A few questions that were mulling around:

  • How does the result change under California’s newly enacted Do-Not-Track disclosure rules? (see Eric’s post for more on that statute: “How California’s New Do-Not-Track Law Will Hurt Consumers“).
  • Would Section 230 bar state law claims based on use of third-party cookies, or is there a misrepresentation that allows a workaround by plaintiffs?
  • Is there a double standard when it comes to unauthorized access statutes? The argument raised by the consumers here are very similar to those raised by networks when litigating unauthorized access claims; if an IP address block is a technical restriction that’s sufficient to invoke Section 502 (California’s anti-hacking statute) it’s surprising that your browser privacy settings are not.

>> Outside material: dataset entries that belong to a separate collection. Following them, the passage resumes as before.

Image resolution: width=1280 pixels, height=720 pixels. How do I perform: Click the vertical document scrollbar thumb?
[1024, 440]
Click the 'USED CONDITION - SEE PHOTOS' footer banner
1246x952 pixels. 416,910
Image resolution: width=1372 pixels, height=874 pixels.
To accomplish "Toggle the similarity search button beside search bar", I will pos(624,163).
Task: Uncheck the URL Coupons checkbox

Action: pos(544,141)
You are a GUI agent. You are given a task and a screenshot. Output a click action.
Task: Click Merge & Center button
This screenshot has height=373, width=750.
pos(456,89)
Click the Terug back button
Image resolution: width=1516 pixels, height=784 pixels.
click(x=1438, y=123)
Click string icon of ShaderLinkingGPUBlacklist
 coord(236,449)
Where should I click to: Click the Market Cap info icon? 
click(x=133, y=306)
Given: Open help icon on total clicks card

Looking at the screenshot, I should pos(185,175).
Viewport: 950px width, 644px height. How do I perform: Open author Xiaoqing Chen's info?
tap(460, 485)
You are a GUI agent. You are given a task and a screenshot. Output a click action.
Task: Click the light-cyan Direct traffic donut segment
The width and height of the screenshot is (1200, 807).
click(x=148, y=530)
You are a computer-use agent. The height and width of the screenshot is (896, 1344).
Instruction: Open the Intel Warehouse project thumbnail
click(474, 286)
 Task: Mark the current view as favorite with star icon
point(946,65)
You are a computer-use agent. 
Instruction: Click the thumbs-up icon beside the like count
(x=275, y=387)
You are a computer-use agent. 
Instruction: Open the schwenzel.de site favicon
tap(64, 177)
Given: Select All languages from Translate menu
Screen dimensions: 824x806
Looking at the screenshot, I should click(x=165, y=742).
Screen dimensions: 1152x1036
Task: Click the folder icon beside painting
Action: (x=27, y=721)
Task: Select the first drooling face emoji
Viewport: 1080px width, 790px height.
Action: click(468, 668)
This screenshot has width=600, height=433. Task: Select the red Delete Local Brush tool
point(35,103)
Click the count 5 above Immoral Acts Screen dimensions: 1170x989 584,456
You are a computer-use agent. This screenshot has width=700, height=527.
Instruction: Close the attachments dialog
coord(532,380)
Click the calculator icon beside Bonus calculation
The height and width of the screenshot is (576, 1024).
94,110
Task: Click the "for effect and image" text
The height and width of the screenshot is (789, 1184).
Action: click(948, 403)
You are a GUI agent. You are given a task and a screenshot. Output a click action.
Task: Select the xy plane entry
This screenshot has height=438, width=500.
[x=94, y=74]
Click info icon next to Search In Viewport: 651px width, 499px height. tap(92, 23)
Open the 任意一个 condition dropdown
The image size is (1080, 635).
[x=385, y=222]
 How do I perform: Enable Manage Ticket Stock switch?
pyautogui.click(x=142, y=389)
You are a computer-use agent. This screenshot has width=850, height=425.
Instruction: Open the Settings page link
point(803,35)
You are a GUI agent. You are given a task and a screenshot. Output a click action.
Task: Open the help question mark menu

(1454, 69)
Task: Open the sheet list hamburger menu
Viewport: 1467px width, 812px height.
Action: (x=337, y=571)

Google certainly has its hands full on the privacy litigation front (gmail scanning; Wi-Fi sniffing). Although this ruling has been appealed, it probably appreciates being in the position of defending a favorable judgment.

A recent article in the Wall Street Journal is of interest, and speculates about the post-cookie world: “Google, Microsoft Threaten End to Cookie Tracking“. [Eric's comment: I think we're going to look back in 10 years and reminisce fondly about the era when one-size-fits-all cookies predominated. I think consumers get an even worse deal from the anti-competitive effects of proprietary tracking technologies and associated proprietary databases. The rich will get richer, and future new entrants will find the proprietary tracking of the incumbents an even greater barrier to entry.]